§ **Recorded information**:
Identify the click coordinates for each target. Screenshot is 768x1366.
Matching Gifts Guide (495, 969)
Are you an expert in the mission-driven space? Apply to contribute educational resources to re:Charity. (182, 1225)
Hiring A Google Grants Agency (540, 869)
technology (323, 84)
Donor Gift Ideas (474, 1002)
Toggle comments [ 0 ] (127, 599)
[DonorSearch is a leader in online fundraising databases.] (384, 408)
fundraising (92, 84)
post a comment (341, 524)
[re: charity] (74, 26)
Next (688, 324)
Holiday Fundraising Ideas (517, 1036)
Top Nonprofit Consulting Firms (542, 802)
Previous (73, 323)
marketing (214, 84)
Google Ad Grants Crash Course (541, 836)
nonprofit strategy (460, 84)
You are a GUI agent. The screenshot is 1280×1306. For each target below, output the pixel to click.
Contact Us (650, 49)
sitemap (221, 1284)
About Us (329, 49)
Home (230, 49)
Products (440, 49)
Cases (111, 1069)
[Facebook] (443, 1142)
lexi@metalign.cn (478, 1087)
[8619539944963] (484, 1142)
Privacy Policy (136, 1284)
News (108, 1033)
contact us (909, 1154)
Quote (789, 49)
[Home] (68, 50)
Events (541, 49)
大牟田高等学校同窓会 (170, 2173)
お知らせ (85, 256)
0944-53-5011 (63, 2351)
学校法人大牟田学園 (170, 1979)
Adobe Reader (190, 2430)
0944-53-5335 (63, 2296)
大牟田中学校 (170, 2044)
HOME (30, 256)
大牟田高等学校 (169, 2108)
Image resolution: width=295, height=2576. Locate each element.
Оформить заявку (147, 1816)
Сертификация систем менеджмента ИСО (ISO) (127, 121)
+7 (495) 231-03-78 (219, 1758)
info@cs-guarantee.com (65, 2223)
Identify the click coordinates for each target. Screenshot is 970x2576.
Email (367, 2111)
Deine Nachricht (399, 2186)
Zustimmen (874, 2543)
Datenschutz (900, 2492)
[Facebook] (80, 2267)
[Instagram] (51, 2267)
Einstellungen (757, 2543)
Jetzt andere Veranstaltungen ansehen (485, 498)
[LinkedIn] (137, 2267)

§ **Task item**:
Of the lines above, extract only those from the line with "Privacy Policy (136, 1284)" to the line with "Image resolution: width=295, height=2576.", both included, exactly as written.

§ **Response for this exercise**:
Privacy Policy (136, 1284)
News (108, 1033)
contact us (909, 1154)
Quote (789, 49)
[Home] (68, 50)
Events (541, 49)
大牟田高等学校同窓会 (170, 2173)
お知らせ (85, 256)
0944-53-5011 (63, 2351)
学校法人大牟田学園 (170, 1979)
Adobe Reader (190, 2430)
0944-53-5335 (63, 2296)
大牟田中学校 (170, 2044)
HOME (30, 256)
大牟田高等学校 (169, 2108)
Image resolution: width=295, height=2576. Locate each element.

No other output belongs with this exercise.